Traduction d’un verset catholique ou non

Quelle est la meilleure traduction de Matthieu 25.46: perdre; faire périr; détruire? Jérusalem : « Ne craignez rien de ceux qui tuent le corps, mais ne peuvent tuer l’âme ; craignez plutôt celui qui peut perdre dans la géhenne à la fois l’âme et le corps. » ; Segond 21 : « Ne redoutez pas ceux qui tuent le corps mais qui ne peuvent pas tuer l’âme. Redoutez plutôt celui qui peut faire périr l’âme et le corps en enfer. » ; TMN : «  Et n’ayez pas peur de ceux qui tuent le corps, mais qui ne peuvent pas tuer l’âme.
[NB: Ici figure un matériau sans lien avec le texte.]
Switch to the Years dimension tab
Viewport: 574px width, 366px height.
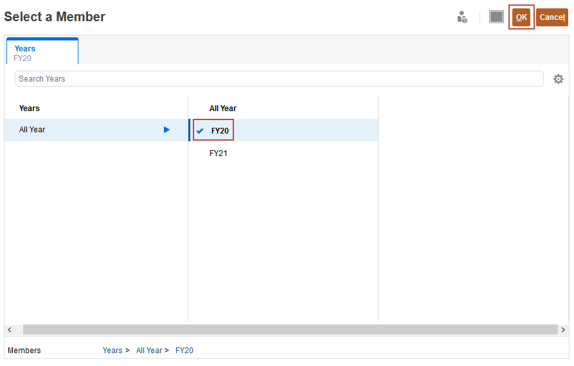42,53
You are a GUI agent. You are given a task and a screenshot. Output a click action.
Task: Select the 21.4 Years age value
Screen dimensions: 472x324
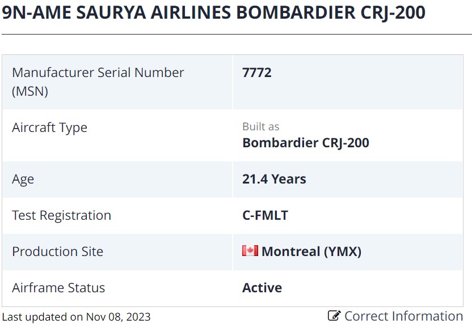[274, 179]
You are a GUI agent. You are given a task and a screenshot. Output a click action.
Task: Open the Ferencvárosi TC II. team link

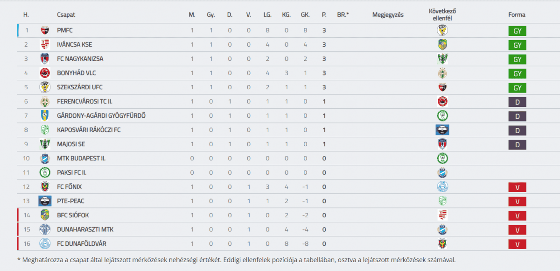[x=84, y=101]
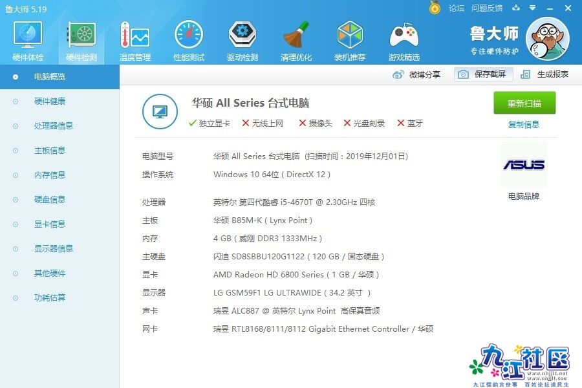
Task: Click 生成报表 to generate report
Action: pyautogui.click(x=544, y=74)
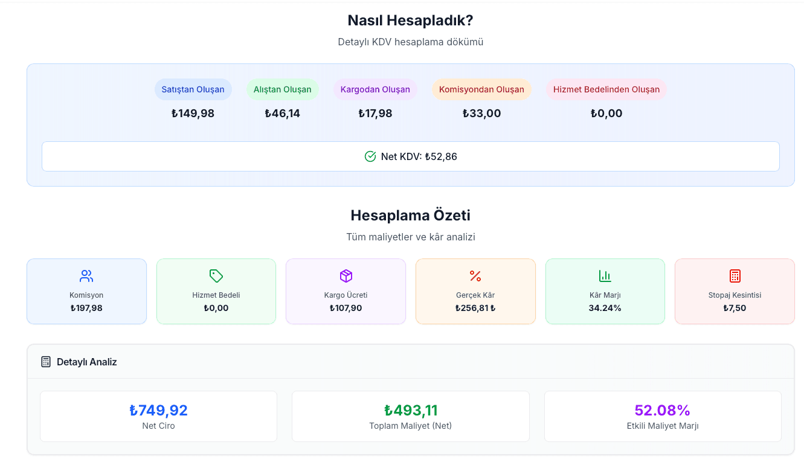Click the Detaylı Analiz calculator icon
This screenshot has height=468, width=804.
pyautogui.click(x=46, y=362)
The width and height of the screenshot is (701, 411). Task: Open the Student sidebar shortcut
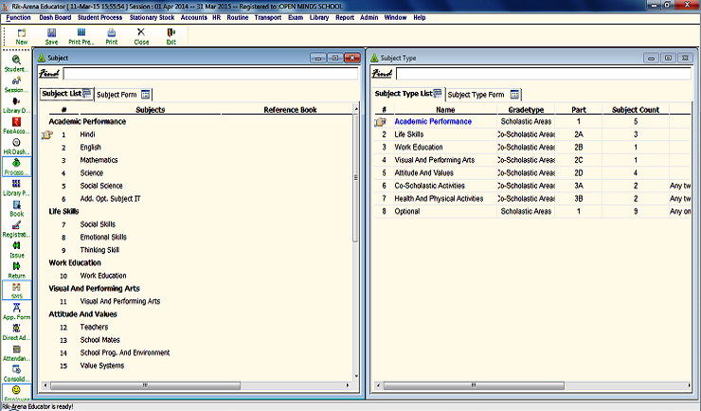click(16, 63)
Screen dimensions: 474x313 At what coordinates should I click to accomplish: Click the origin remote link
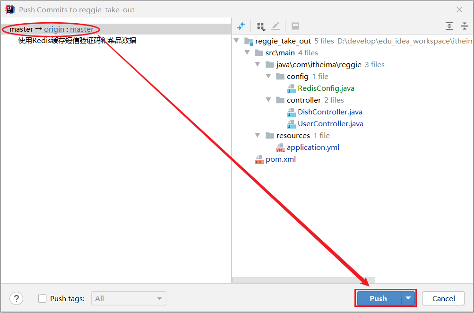(54, 29)
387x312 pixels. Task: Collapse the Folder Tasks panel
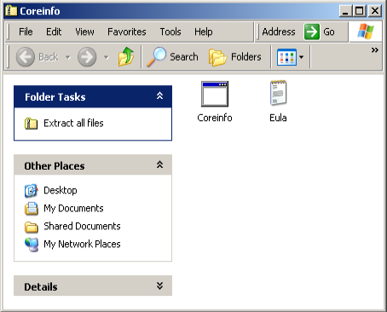[x=160, y=95]
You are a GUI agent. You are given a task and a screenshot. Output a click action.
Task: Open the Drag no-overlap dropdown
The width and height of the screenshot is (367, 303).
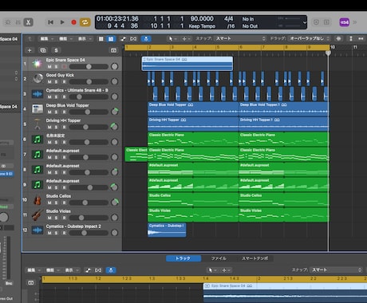(310, 38)
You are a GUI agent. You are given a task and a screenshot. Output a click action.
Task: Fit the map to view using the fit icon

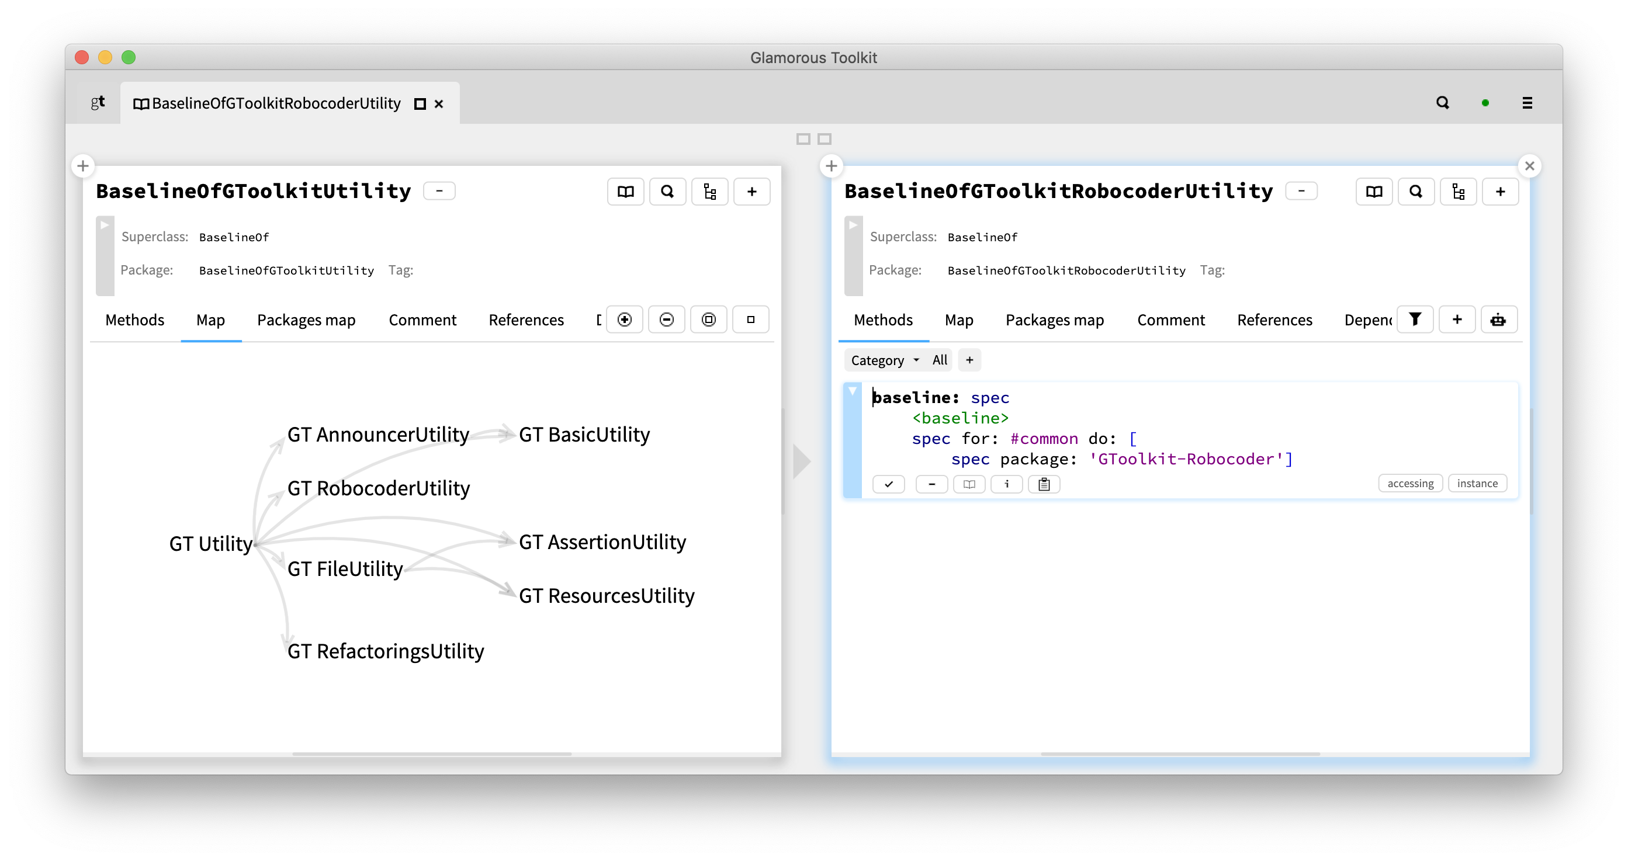pos(708,320)

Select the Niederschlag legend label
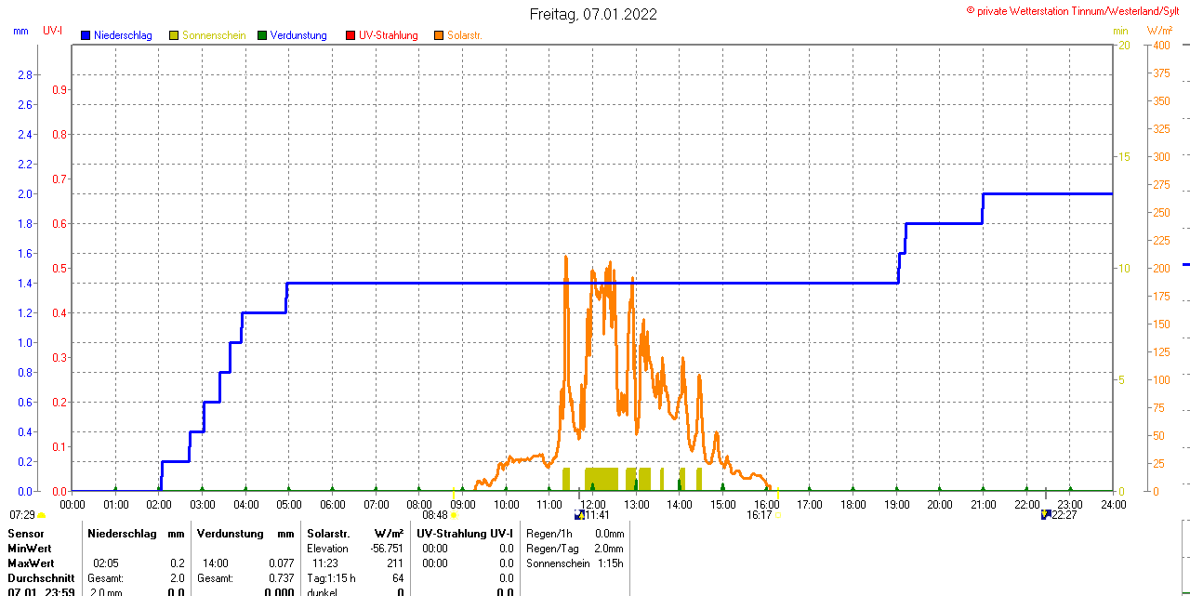coord(123,35)
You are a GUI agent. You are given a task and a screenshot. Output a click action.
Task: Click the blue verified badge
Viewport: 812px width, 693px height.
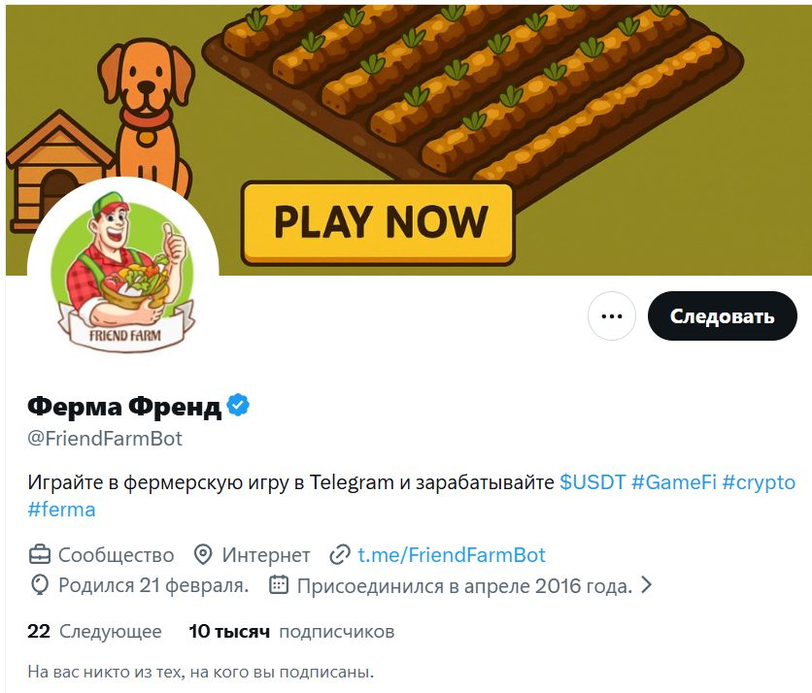click(238, 405)
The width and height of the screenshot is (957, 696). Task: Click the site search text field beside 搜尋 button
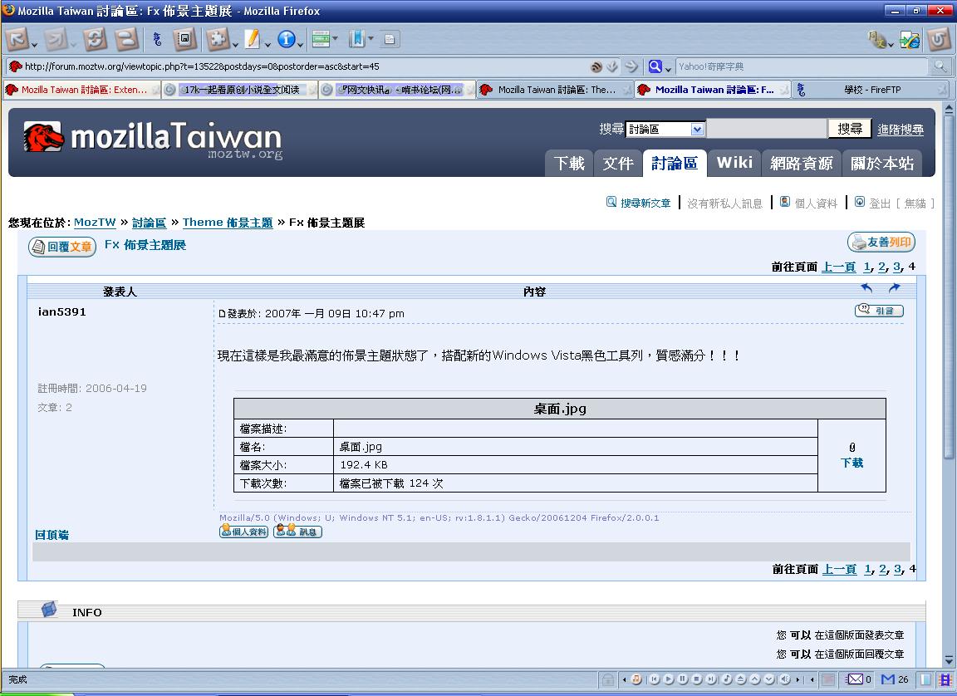(766, 129)
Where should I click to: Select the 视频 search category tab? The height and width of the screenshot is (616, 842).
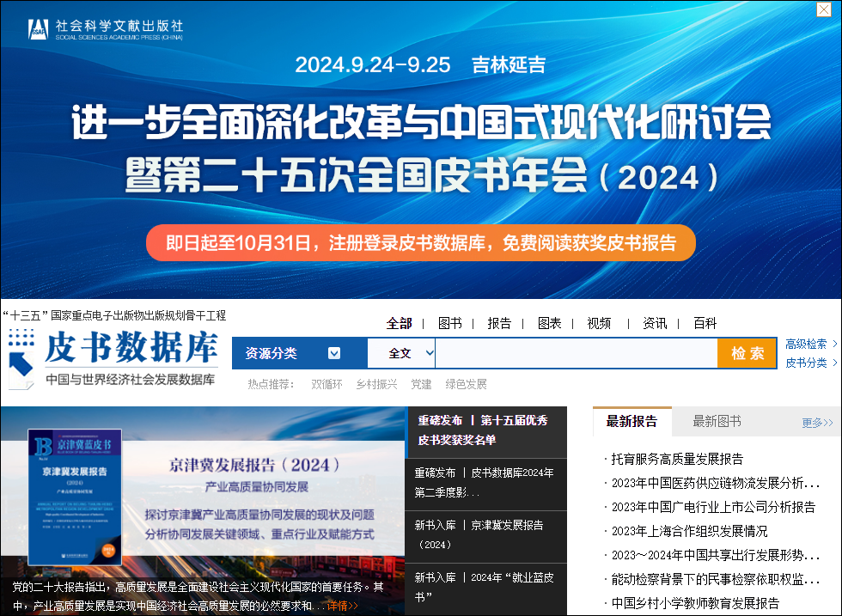click(x=599, y=323)
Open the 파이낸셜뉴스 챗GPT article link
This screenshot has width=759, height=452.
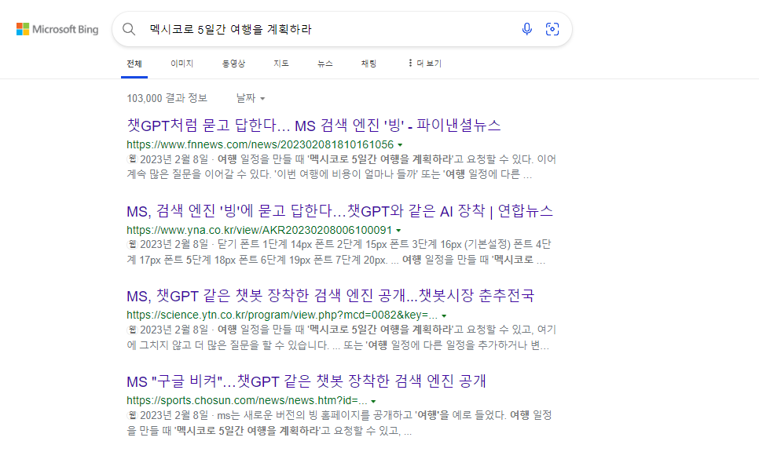[313, 126]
Craignez plutôt celui qui peut détruire à la fois l’âme et le corps dans la géhenne. »

D’abord, ce verset n’est pas Mt 25, 46 mais Mt 10, 28. Le verset Mt 25, 46 est « Et ceux-ci s’en iront au châtiment éternel, mais les justes à la vie éternelle. »

Ensuite, nous ne comprenons pas bien quelle est la difficulté de traduction :

  • Le premier verbe utilisé, φοβεῖσθε, veut dire “avoir peur”, c’est le même mot que “phobie”. Donc le traduire par “avoir peur”, “craindre”, “redouter” est quand même assez synonyme. Avoir une phobie, c’est avoir peur avec une grande intensité, que “redouter” rend très bien. La Bible interlinéraire grec-français traduit par “craindre”, donc la Bible de Jérusalem (BJ) est très proche du texte mot-à-mot.
  • Perdre/faire périr/détruire rendent le verbe  ἀπολέσαι. Si on regarde un dictionnaire grec-français, tous les sens ici sont possibles: “détruire”, “perdre”, “tuer” etc. Et l’Ancien Testament emploie plusieurs fois la « perdition » au sens de la mort tragique et consécutive du péché. « Perdre » rend donc bien la dimension à la fois physique et morale de cette mort définitive. C’est d’ailleurs le choix de la Bible interlinéraire.
  • γεέννῃ, la géhenne, est le terme hébraïque se rapprochant le plus d’ “enfer”, qui a une racine latine. Le nom vient d’une vallée au pied des remparts de Jérusalem où avaient lieu des sacrifices d’enfants, puis était devenu un dépotoir. C’est donc un lieu de mort, d’horreur et de souillure. Traduire par “géhenne” décline directement le mot dans le texte grec, mais traduire par “enfer” est correct dans l’esprit.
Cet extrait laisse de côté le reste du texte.